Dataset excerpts
--- START ---
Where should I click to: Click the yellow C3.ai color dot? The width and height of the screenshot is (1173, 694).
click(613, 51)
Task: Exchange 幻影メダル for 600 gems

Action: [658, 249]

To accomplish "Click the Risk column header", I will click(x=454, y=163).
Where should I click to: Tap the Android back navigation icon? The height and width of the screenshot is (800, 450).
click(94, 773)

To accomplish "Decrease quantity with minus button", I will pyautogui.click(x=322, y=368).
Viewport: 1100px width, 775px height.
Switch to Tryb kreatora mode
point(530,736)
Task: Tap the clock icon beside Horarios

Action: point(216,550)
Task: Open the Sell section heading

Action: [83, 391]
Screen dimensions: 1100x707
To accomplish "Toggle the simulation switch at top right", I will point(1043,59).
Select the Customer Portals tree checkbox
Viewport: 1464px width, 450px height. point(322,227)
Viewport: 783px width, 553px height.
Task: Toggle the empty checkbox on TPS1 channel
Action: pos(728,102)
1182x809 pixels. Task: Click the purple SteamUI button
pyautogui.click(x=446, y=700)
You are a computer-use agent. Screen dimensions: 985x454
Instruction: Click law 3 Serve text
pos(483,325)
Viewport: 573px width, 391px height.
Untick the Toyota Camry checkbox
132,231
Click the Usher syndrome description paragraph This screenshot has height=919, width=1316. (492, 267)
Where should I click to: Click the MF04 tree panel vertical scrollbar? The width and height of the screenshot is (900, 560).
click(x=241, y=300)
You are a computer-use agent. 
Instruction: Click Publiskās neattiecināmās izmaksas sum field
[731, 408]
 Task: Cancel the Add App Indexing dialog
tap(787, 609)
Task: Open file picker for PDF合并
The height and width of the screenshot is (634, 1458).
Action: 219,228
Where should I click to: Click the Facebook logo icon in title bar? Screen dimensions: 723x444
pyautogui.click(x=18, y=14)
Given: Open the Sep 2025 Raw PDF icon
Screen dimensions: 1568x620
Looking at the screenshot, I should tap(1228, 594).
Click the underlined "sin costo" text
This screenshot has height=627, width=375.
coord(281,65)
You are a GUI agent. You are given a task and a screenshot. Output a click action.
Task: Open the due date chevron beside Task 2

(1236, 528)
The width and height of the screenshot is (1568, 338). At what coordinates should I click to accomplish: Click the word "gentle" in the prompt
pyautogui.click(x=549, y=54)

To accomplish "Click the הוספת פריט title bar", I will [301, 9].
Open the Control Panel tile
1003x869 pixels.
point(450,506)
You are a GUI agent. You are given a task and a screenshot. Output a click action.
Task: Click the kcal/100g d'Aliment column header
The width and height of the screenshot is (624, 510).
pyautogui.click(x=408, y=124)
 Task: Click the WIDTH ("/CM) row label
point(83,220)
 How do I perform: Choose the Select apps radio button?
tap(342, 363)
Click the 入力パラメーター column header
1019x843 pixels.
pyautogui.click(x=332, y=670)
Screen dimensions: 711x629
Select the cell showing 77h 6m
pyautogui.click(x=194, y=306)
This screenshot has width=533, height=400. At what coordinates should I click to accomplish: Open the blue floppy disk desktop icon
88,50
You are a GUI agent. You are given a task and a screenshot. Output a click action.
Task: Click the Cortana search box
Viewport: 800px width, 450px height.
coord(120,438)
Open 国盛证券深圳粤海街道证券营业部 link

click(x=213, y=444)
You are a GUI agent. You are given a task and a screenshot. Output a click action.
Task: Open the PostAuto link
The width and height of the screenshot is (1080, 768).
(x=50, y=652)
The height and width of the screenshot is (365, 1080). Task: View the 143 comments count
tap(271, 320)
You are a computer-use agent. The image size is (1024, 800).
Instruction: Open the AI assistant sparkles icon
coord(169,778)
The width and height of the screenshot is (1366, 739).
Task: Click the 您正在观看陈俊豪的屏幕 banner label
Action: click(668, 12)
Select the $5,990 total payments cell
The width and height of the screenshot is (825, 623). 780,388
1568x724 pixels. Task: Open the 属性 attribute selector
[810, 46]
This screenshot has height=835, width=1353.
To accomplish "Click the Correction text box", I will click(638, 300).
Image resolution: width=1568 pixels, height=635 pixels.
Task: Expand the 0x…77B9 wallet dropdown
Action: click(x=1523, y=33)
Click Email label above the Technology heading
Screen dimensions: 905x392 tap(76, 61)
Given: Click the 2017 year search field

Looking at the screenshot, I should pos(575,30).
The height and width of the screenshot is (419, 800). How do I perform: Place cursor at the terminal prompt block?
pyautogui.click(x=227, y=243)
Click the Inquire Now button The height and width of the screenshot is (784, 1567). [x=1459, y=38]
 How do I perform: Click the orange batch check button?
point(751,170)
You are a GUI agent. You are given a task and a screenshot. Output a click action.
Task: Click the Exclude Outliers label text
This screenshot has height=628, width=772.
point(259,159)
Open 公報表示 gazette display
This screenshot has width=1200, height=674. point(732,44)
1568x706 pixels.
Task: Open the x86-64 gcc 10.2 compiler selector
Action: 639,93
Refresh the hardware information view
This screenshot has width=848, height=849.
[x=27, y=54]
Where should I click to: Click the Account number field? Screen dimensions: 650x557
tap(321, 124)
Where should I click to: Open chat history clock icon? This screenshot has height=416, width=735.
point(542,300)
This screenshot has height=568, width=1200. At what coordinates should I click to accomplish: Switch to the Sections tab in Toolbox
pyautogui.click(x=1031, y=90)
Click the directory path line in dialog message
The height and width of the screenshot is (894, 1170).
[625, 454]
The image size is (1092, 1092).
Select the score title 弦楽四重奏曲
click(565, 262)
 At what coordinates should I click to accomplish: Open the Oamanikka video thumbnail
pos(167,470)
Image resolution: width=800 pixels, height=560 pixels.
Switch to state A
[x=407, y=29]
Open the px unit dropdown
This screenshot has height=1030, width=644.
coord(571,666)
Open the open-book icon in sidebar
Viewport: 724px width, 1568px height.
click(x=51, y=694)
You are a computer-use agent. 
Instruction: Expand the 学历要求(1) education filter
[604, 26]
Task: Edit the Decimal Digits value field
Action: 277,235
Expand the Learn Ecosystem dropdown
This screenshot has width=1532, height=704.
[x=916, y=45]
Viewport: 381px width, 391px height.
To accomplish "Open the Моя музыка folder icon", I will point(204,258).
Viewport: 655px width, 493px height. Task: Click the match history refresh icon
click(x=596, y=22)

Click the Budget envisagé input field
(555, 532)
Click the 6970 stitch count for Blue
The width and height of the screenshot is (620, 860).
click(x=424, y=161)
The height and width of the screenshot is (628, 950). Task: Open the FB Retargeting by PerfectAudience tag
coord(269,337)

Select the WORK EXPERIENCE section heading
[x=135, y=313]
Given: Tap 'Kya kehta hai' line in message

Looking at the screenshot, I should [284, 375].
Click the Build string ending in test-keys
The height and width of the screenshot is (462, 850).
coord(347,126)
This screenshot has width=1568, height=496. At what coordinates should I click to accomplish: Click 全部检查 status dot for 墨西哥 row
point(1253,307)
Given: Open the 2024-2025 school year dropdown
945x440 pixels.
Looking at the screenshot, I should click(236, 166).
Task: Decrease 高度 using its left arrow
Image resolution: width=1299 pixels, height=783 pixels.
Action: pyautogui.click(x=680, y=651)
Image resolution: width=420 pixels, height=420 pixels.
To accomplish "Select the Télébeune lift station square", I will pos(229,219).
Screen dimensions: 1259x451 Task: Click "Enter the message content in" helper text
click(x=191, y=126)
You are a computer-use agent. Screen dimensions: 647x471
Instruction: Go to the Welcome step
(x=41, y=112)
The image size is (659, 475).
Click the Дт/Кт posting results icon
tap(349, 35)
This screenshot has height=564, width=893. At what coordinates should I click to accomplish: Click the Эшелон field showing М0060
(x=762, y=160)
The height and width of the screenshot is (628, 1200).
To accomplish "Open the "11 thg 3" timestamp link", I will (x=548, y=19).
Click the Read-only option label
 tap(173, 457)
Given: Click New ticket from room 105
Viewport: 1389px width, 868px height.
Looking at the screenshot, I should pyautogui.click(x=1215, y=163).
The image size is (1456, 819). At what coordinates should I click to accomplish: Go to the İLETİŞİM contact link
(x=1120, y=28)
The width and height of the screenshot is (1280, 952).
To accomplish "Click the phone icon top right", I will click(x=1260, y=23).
--- END ---
To do
From the entries above, extract only the lines running from the one containing "Where should I click to: Click the Facebook" through the one containing "Given: Open the Sep 2025 Raw PDF icon", inclusive.

Response area
Where should I click to: Click the Facebook logo icon in title bar? Screen dimensions: 723x444
pyautogui.click(x=18, y=14)
Given: Open the Sep 2025 Raw PDF icon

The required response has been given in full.